Os demais mercados assim fecharam: Bangcoc +0,79%; Kuala Lumpur +0,50%; Manilla +0,55%; e Jacarta +0,02%.
Europa – As Bolsas européias fecharam em ligeira alta, com os ganhos nos setores farmacêutico e de commodities -- que ofuscaram os resultados desfavoráveis no setor bancário, afetado pela perda do Barclays. As ações da empresa farmacêutica Roche Holding subiram 2,5% e as da Novartis, 2%, com a expectativa da apresentação de medicamentos para tratamento de câncer em um encontro de pesquisadores no fim deste mês. O banco britânico Barclays registrou uma perda de US$ 1,94 bilhão (1 bilhão de libras) no primeiro trimestre devido à crise de crédito que ainda afeta os mercados financeiros mundiais. Mesmo assim, a divisão Barclays Capital teve lucro, apesar das perdas, informou o banco.
O índice FTSEurofirst 300 -- que reúne as ações das principais empresas européias -- subiu 0,3%, indo para 1.358,74 pontos. Londres subiu 0,58%, enquanto Paris teve leve variação positiva de 0,04%. Amsterdã fechou em alta de 0,31%, juntamente com Zurique, que se valorizou em 1,17%.
Nova York – Bolsa de Nova York fechou em alta, sustentada por negociações no setor tecnológico, enquanto uma série de indicadores mostrava uma economia ainda enfraquecida, mas não uma degradação maior. As tomadas semanais de lucros por desemprego aumentaram na semana passada nos Estados Unidos, mas numa proporção dentro das previsões. Por outro lado, a produção industrial americana caiu de forma mais pronunciada do que o previsto em abril.
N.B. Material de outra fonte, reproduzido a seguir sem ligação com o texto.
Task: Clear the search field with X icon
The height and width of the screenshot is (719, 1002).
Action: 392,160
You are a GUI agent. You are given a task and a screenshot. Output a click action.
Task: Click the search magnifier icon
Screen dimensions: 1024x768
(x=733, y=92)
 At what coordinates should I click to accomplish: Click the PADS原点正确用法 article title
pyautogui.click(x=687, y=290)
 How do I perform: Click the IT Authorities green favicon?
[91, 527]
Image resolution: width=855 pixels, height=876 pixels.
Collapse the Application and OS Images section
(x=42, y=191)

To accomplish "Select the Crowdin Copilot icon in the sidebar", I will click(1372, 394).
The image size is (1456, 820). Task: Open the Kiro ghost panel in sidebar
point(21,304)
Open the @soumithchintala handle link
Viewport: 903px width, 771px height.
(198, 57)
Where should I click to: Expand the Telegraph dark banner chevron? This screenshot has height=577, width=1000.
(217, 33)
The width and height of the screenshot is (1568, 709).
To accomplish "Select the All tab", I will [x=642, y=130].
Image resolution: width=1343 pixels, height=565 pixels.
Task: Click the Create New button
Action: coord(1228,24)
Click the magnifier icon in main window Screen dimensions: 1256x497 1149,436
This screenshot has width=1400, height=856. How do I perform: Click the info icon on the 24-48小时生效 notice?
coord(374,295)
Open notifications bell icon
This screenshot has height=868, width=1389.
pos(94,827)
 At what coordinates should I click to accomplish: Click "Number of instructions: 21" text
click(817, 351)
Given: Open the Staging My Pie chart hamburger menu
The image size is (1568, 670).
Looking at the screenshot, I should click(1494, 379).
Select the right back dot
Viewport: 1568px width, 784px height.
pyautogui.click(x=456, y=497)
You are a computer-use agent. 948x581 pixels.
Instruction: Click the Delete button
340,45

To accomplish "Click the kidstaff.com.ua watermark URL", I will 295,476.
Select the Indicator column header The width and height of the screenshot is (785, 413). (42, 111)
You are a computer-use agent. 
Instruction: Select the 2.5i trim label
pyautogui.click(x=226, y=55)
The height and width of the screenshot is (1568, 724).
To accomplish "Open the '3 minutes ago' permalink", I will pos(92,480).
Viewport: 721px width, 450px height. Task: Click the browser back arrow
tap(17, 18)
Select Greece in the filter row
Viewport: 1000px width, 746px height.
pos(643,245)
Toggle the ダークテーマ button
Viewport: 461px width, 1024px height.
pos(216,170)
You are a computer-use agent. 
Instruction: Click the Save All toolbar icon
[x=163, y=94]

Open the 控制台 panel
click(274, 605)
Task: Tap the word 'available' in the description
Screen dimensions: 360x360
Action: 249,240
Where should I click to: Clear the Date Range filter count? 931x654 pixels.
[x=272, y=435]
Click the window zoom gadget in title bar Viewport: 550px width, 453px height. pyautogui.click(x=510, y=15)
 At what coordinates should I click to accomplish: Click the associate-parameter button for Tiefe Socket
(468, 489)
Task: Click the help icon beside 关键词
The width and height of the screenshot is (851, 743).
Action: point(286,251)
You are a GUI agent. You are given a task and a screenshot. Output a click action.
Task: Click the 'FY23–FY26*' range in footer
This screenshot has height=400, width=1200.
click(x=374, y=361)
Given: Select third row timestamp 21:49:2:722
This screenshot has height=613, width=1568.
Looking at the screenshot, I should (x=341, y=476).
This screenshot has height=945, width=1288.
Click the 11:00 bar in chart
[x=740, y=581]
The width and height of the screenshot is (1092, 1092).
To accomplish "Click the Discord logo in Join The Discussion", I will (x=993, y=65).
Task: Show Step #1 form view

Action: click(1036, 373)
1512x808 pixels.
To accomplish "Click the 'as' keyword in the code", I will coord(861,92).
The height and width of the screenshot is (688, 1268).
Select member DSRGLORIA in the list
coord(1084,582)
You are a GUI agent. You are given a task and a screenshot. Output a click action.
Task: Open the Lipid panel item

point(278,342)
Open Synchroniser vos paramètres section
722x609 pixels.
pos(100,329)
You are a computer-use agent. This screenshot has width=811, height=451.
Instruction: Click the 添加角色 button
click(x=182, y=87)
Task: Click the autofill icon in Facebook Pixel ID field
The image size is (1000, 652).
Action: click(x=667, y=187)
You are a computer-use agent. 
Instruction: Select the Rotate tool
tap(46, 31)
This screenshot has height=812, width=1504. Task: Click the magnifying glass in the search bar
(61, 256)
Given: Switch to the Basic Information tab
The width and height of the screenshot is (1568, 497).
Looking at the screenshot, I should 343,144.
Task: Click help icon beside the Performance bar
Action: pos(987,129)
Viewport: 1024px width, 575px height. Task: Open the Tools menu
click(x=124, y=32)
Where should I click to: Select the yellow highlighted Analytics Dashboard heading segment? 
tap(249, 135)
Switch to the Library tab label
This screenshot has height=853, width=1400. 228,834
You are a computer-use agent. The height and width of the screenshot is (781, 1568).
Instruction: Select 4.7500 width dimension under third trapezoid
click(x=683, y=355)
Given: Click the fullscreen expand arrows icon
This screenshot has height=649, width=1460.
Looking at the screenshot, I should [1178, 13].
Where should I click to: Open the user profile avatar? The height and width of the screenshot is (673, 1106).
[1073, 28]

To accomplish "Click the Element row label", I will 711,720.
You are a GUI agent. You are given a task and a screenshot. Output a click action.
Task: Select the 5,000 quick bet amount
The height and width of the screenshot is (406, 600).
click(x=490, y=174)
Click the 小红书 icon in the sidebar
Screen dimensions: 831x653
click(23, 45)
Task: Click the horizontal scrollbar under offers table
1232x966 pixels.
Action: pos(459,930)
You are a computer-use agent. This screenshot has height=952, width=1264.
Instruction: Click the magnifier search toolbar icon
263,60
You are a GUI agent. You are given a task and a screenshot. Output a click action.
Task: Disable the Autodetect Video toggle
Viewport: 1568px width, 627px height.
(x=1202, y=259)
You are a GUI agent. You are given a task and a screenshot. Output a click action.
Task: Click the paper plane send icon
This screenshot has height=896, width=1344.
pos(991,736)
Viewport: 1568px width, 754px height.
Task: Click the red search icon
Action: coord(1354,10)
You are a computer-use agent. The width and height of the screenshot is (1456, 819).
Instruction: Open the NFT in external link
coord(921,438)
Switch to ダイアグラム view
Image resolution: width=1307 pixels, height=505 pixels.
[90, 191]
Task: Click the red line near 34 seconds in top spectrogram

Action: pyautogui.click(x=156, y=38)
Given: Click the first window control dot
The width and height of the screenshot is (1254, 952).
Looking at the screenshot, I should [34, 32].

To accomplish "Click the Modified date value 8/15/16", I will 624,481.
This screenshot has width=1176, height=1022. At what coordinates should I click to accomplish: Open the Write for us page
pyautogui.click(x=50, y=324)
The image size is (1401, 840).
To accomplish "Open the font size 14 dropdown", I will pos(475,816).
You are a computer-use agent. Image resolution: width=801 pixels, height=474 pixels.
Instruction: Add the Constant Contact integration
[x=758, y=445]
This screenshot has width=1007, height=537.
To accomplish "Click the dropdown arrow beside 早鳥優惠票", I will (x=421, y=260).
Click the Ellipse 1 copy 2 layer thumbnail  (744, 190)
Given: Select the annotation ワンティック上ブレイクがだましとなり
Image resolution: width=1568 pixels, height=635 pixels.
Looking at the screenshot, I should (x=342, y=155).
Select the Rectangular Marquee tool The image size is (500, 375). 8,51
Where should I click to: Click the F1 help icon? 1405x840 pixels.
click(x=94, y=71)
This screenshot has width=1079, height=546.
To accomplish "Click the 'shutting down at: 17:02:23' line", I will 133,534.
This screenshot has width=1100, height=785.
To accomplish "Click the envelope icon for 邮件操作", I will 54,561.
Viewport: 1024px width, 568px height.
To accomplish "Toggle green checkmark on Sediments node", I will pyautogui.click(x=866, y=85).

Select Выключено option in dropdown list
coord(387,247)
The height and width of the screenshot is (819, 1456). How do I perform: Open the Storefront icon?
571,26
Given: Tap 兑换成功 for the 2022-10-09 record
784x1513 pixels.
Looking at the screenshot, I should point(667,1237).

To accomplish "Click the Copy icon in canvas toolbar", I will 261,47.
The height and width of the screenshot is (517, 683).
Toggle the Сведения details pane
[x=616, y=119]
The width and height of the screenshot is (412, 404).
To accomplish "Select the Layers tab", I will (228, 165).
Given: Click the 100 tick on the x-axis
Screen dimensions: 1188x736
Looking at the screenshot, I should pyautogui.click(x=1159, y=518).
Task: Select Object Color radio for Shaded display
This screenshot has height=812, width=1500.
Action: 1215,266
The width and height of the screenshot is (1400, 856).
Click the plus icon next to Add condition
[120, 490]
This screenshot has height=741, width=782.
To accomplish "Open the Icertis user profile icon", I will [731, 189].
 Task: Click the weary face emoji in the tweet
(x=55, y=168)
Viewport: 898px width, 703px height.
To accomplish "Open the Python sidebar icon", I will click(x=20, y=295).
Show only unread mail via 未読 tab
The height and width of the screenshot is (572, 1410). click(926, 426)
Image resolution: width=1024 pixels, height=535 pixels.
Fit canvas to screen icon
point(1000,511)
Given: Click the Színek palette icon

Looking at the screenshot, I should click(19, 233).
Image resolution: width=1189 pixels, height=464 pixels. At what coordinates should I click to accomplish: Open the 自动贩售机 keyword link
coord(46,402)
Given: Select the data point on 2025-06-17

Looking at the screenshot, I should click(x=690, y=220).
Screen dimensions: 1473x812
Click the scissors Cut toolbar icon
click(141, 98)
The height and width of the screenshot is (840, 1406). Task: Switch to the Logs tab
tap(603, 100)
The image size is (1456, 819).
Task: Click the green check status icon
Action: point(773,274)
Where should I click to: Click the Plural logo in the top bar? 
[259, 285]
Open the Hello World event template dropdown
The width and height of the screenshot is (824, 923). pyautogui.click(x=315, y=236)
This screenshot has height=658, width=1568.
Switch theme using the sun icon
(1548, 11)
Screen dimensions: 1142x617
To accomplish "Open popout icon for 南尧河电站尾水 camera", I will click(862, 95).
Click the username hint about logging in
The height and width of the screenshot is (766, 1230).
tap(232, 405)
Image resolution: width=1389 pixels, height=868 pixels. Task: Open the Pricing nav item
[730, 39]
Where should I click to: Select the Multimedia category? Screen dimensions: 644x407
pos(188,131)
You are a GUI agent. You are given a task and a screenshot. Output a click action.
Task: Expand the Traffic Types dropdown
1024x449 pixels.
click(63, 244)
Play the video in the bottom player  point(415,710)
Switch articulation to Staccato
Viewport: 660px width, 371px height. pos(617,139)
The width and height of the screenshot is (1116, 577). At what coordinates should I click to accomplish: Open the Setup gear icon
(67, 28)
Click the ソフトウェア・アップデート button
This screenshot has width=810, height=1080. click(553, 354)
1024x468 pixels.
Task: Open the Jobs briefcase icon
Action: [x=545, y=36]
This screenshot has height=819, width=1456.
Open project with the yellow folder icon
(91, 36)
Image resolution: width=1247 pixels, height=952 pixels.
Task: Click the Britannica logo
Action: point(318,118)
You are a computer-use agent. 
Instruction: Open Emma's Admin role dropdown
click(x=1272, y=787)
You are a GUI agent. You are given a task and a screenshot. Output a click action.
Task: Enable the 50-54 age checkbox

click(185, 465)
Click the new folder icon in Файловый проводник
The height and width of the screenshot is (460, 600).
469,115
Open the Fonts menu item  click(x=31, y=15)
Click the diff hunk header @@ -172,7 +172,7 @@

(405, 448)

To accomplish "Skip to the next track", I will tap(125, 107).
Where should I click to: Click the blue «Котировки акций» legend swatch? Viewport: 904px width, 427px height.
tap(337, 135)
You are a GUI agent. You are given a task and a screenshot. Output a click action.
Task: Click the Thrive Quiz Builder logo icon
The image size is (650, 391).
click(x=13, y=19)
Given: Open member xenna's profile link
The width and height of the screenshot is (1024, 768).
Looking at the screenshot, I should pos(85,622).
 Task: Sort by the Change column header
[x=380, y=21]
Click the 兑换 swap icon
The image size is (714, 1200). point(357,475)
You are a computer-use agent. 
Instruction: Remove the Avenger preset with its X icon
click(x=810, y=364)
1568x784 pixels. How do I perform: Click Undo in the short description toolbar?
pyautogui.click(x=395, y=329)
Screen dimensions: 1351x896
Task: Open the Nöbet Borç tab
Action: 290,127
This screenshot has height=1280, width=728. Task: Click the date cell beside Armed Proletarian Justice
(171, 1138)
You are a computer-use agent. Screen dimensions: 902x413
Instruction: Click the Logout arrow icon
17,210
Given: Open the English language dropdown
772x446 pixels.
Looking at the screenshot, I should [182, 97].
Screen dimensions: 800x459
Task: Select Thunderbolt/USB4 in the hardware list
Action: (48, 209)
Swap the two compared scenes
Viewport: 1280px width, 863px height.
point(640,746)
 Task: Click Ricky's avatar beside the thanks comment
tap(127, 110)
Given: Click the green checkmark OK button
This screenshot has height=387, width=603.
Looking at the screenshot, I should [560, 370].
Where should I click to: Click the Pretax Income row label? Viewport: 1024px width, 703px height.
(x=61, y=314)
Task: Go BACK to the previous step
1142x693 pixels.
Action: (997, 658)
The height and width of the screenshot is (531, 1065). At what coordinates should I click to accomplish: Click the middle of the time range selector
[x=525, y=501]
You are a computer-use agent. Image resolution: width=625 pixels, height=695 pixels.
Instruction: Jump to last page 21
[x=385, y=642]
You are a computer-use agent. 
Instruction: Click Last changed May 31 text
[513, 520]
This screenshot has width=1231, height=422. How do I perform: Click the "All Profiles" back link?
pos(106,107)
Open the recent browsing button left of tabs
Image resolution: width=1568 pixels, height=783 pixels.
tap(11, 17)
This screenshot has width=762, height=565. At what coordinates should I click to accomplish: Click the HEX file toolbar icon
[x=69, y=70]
O Dow Jones Industrial Average (DJIA) ganhou 0,73%, enquanto o índice ampliado Standard and Poor's 500 subiu 1,06%. Por fim, o índice de alto componente tecnológico Nasdaq subiu 1,48%.
São Paulo – A especulação sobre uma possível nova promoção do rating brasileiro empurrou a Bovespa (Bolsa de Valores de São Paulo) para o seu sétimo recorde neste ano. De janeiro até hoje, a Bolsa já acumula ganho de quase 12%. No início da tarde, o mercado foi tomado por rumores de que a agência Fitch anunciaria ainda hoje a revisão do rating soberano para o nível grau de investimento (exclusivo para países ou empresas considerados considerados bons devedores).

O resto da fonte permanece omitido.